知名科技電子報Stratechery作者湯普森(Ben Thompson)直指這些數字「顯然很荒謬」。就連SpaceX也將自己對市場做的預估數據列入風險事項:「本招股說明書中所包含的未來市場機會估算,和市場增長預測,以及我們攫取該等市場的能力,最終可能被證明是不準確的。」

然而,以SpaceX目前年營收一百八十七億美元,不到台積電六分之一,且仍處於虧損的狀況來看,他們對未來的預估數字,就是支撐這家公司享有百倍股價營收比的關鍵基底。

專家難清算的狂人溢價
投資SpaceX,等於買馬斯克套餐

有估值教父稱號的紐約大學史登商學院教授達摩德仁(Aswath Damodaran),根據SpaceX招股書揭露的財務數字計算,認為合理估值應該落在一兆三千億美元;權威基金研究機構晨星給予的評價更低,僅七千八百億美元。

然而,這些機構與專家無法精準計算的,是市場對馬斯克的信心溢價。

被稱為科技狂人的馬斯克,總是在挑戰各種工程極限,實際上他也確實帶領團隊多次實現專家眼中的不可能。而那些被認為如奇蹟般的成果,如今已經成為他們強大的競爭優勢。以火箭回收這項創舉為例,就造就了他們今天在火箭發射和低軌衛星市場幾近壟斷的地位。

而且就像是蘋果創辦人賈伯斯有「現實扭曲力場」的能力,湯普森則形容馬斯克是能將集體妄想,轉化為大眾市場現實的「迷因大師」。

達摩德仁提醒,「(以現有估值)買入它或許很難,但做空它卻更加危險。」他形容投資SpaceX,就是買入所謂的「馬斯克套餐」,你無法只買他美好的願景,而不承擔他的瘋狂。

而且馬斯克不僅在SpaceX擔任實質領導者與精神領袖,從股權結構來看,他也握有該公司超過八成的投票權。可以說,對這家公司的投資與否,就是在決定是否要對他投下信任票。
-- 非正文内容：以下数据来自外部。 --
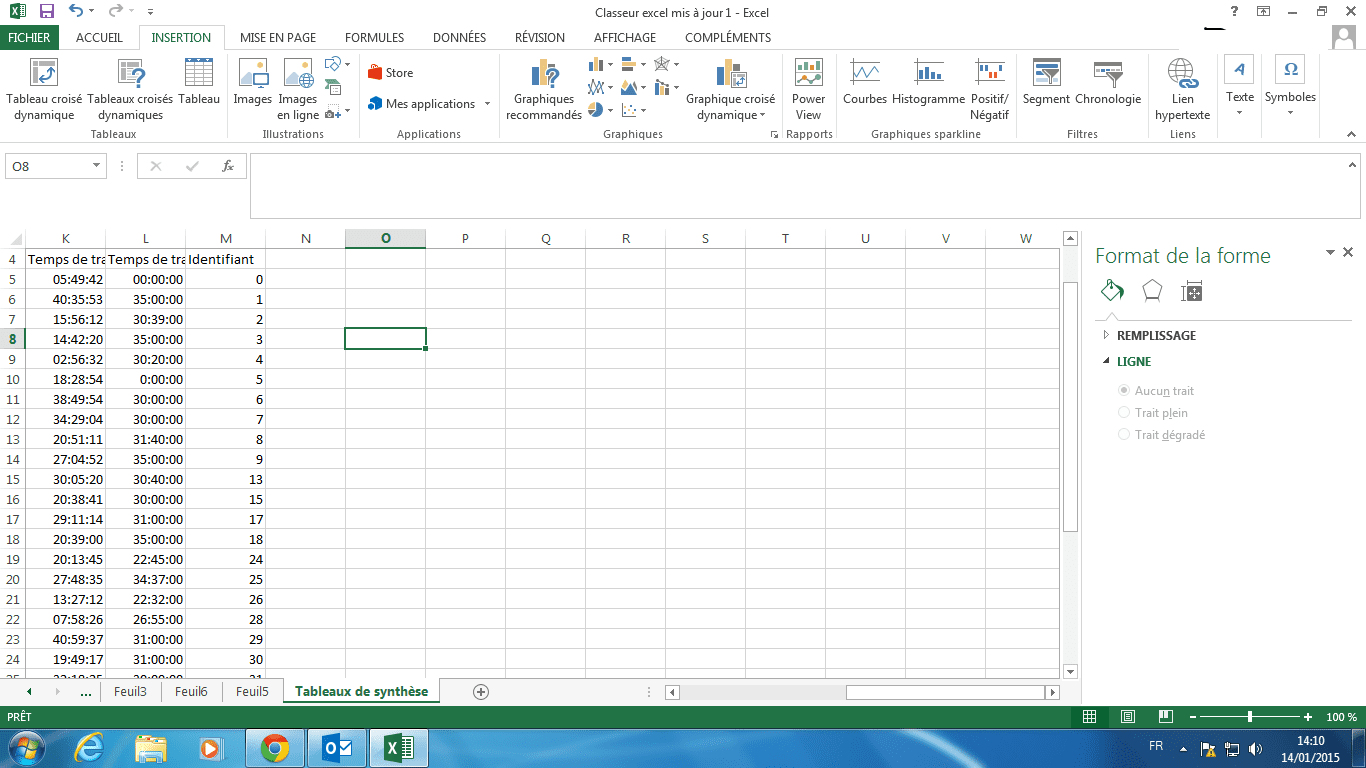
Task: Expand the REMPLISSAGE section
Action: (1155, 336)
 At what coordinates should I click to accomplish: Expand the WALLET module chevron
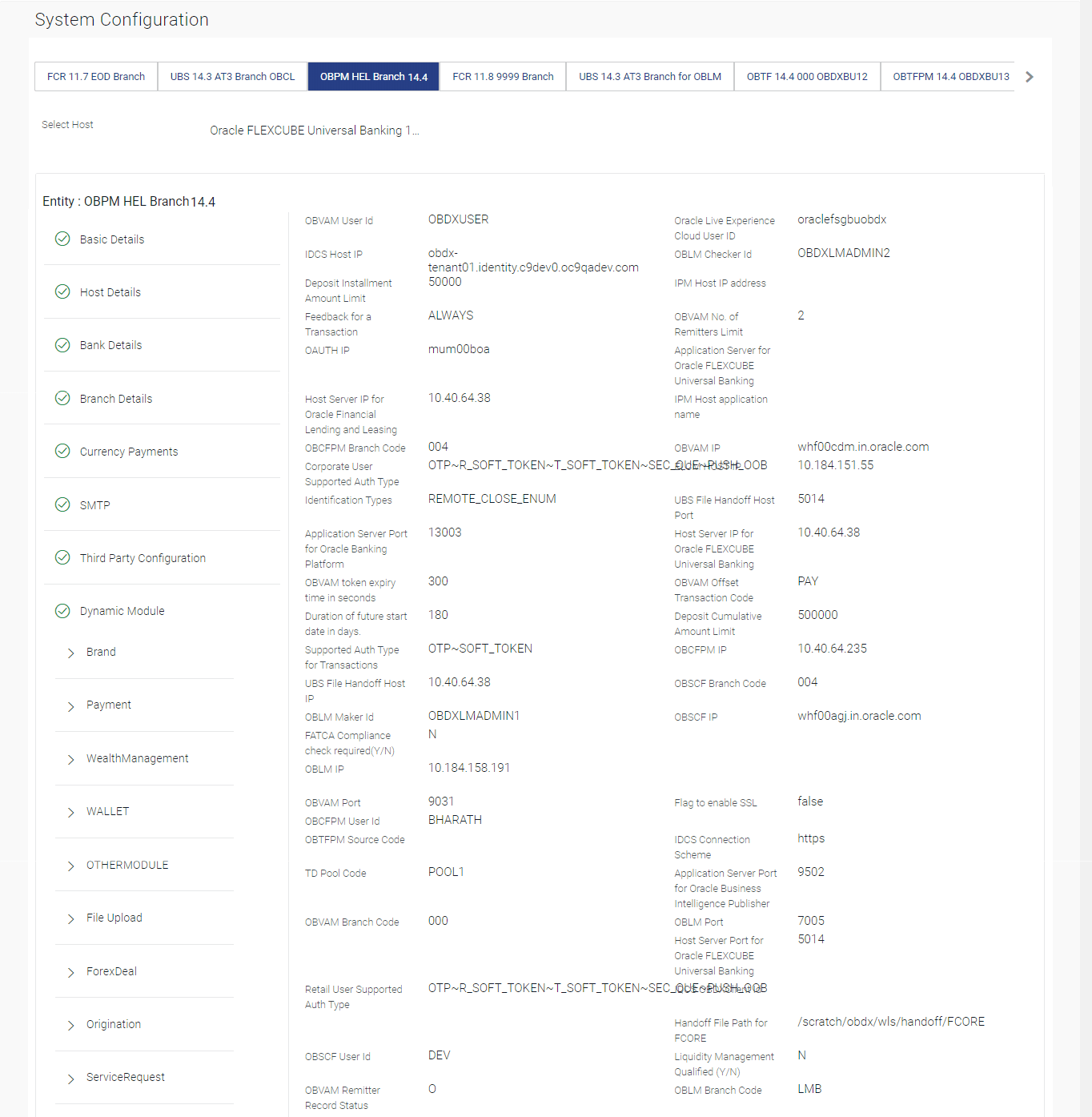[70, 813]
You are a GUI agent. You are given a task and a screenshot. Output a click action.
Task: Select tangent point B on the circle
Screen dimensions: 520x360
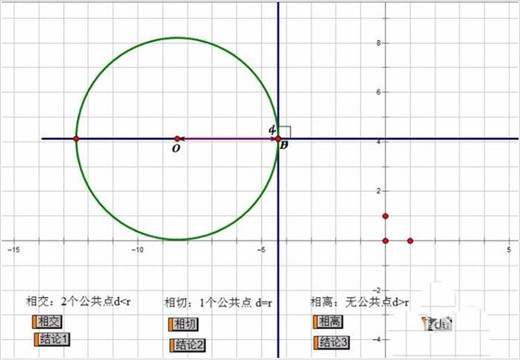[278, 139]
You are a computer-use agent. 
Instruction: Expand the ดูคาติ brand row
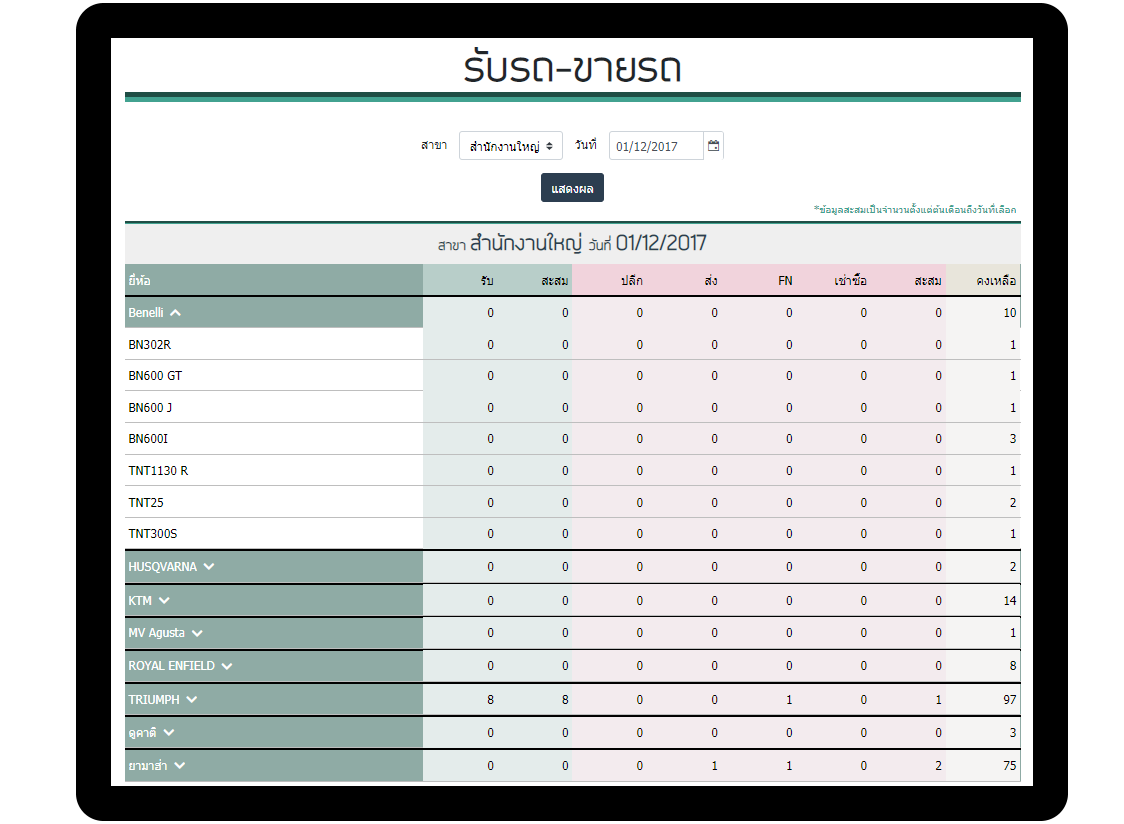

也因此,在這個脈絡之下,我們應該看懂的,就不該只是SpaceX,更是整個「馬斯克宇宙」。

從馬斯克宇宙的全觀視角出發,可以明確看到,他在打造的絕對不只是一家火箭公司,而是整個太空基礎建設。SpaceX在這當中扮演的角色,就像是一把能用來打開未來世界的鑰匙。

貝佐斯也認同送算力上太空
低軌通訊圈可築起買不到的防線

在馬斯克的敘事裡,當重型火箭星艦實現全箭回收,更低的成本、更大的運載量,就可以運送更多傳輸能力更強大的新一代星鏈衛星上太空,屆時低軌衛星就不再只是偏遠地區的通訊工具,而是能夠提供更低成本、高傳輸量,和更大覆蓋率的全球核心網路骨幹。

「(低軌衛星)這一層別人買不到,也來不及蓋。」AI行銷科技公司iKala董事長程世嘉認為,這會形成SpaceX的超級優勢。

美國科技私募基金安卓樂資本合夥人林家振更預期,這將讓SpaceX成為6G時代,地球上最大的電信公司。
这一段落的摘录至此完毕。